■ **Exercises**
• A. Copy the passage of the article on the Madhya Pradesh election social media cell between "I was introduced" and "the MP government.", inclusive.
• B. According to the article on the Madhya Pradesh election social media cell, where is the cell located?

■ **Quoted text**
>> BEGIN

I was introduced to Verma only half an hour before in the office of Mr Abhijeet Agarwal, the Joint Chief Electoral Officer (Joint CEO) of Madhya Pradesh. Verma is a stout, geeky and self-assured 31-year-old who tries to make his work speak for itself. In the non-election season, he serves as the Assistant Director of the Information and Public Relations Department (IPRD) of the MP government.

“You must’ve read the news about the notice that has been served to Pragya Thakur recently on her Babri Masjid remark,” says Verma, “that remark was first made during an interview on TV9. We received a YouTube link of it minutes after it appeared online. We flagged that interview and sent it to the Chief Electoral Officer, who sent it further up in the EC. Pragya was then handed a notice. It happened because of us.”

“When we heard that Digvijaya Singh is going to stand from Bhopal, we knew we were in for some sort of nautanki from the other side. Pragya Singh Thakur meets that criteria perfectly. The contest is a tough challenge for us in the EC,” Verma tells me.

The Madhya Pradesh EC’s social media cell operates under the office of the state’s Chief Electoral Officer. It’s located on the ground floor of Bhopal’s Narmada Bhawan. “The social media cell needs equipment and space to function. The Election Commission building is anyway too cramped, especially with all the work that is going on. So we work out of here,” says Verma.

I’m led into a tidy, air-conditioned, medium-sized room, measuring perhaps 25×30 ft, and holding 8-10 people and 10-12 computers. Unlike the dusty and antiquated spaces usually associated with government babus, this room is furnished with modernity: writing desks, office chairs, window blinds and bulletin boards—all colour-coordinated. In one corner is Verma’s chamber, with a sofa and a large desk stacked with documents.

Once inside the chamber, he switches on his computer and asks one of his colleagues to lead me through the cell’s operation. The colleague is 27-year-old Rasik Pandey, who works as a “social media analyst”.

Meet the Chowkidars of the Election Commission who are monitoring social media this election season

Sunil Verma at his desk in the social media cell of MP’s Election Commission

Pandey opens a Google Drive containing excel sheets and starts the drill: “We have a dedicated excel file for all 29 constituencies in Madhya Pradesh, and multiple sheets within a file. In every constituency, there’s a handler who updates these documents 24/7. And we monitor these sheets.”

Ruko, pehle overview dikhaiye,” a bossy Verma butts in before taking over: “What we first need to realise is that elections are going to be fought on social media this year.” He continues: “The EC knows this. So we’ve asked candidates to provide their official social media handles in their nomination papers. We watch the social media of each and every politician who has filed nominations in every Lok Sabha seat in Madhya Pradesh. First, we verify their handles, and then we observe their posts—what they post and how frequently they post. We even monitor their Facebook Live to make sure they haven’t said anything problematic.”

>> END

■ **Stored rows**
>> BEGIN

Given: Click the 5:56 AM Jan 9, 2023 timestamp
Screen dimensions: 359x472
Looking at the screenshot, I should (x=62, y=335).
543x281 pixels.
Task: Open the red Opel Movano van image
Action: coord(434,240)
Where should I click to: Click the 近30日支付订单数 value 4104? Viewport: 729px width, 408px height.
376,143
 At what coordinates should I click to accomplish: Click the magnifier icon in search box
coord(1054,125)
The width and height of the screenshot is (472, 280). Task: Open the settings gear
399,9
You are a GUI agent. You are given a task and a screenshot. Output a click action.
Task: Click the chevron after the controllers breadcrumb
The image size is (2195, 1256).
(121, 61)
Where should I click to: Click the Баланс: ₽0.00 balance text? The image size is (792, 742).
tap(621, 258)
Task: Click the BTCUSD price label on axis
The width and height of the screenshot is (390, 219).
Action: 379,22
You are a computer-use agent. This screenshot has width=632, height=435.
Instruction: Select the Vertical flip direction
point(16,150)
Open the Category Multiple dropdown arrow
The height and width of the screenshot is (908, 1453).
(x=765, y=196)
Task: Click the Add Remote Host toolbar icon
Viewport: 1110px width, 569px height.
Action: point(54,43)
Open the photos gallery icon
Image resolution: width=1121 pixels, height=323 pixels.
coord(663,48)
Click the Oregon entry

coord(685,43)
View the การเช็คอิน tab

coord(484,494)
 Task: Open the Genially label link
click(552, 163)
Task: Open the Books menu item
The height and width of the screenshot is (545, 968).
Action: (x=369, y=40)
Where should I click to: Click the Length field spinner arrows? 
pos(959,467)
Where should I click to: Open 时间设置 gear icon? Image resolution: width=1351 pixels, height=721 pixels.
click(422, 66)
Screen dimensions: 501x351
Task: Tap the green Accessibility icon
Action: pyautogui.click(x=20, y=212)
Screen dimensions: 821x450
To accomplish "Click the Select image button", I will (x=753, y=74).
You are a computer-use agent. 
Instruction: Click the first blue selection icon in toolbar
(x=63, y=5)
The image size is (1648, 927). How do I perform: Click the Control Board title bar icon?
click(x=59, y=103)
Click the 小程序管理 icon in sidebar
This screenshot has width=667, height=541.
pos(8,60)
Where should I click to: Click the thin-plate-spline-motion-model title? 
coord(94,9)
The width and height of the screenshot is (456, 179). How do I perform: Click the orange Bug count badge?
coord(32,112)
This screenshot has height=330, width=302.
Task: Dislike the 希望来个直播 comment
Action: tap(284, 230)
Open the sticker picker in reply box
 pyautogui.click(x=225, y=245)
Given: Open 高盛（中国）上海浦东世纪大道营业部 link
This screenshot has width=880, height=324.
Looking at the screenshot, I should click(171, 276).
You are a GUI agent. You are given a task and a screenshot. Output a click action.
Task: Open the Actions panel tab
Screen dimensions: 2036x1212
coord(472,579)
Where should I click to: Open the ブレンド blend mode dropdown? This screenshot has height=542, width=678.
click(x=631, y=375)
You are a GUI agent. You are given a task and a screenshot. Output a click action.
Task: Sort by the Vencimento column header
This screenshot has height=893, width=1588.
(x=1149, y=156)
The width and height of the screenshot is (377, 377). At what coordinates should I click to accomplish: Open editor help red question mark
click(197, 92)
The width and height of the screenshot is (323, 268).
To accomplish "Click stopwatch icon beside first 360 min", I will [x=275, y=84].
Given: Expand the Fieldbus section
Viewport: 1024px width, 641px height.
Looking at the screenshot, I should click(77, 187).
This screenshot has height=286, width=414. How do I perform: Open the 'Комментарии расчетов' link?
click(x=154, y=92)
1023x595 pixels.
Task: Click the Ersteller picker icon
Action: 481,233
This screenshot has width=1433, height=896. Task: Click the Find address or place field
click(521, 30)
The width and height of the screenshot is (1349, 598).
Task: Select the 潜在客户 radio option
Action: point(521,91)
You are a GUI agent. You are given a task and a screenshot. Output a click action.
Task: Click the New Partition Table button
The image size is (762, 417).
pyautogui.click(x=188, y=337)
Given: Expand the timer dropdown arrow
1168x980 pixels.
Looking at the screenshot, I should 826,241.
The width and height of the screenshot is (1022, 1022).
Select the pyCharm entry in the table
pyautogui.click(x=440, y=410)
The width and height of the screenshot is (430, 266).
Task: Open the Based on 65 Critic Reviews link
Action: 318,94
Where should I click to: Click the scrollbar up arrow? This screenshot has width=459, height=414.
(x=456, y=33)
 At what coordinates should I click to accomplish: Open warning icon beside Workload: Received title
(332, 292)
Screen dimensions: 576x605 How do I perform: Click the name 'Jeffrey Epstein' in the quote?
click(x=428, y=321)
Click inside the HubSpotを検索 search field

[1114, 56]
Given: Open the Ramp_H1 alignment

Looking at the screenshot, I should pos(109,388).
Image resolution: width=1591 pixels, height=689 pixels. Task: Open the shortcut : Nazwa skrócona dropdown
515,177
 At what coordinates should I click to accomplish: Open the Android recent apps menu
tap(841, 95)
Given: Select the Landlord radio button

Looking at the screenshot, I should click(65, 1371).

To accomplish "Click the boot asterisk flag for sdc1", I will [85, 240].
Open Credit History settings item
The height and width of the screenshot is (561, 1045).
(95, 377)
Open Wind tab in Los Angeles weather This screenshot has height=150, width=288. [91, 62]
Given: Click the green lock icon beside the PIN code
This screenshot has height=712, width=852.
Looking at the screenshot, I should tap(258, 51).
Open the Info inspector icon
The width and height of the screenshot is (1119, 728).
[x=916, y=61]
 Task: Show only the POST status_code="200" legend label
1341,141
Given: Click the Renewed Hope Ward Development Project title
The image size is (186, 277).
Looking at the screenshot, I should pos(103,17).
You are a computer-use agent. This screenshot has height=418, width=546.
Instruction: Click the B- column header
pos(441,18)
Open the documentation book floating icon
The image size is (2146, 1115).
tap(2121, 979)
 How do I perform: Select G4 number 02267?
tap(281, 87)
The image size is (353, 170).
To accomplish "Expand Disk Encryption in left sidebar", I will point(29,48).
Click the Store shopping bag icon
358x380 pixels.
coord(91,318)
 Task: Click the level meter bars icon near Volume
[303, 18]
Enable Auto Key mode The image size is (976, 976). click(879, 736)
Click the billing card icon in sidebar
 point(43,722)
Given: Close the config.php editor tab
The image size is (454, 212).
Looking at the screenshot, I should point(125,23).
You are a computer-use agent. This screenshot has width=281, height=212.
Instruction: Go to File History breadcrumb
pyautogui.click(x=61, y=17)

>> END

■ **Results by task**
• A.
I was introduced to Verma only half an hour before in the office of Mr Abhijeet Agarwal, the Joint Chief Electoral Officer (Joint CEO) of Madhya Pradesh. Verma is a stout, geeky and self-assured 31-year-old who tries to make his work speak for itself. In the non-election season, he serves as the Assistant Director of the Information and Public Relations Department (IPRD) of the MP government.

• B. It is on the ground floor of Bhopal's Narmada Bhawan.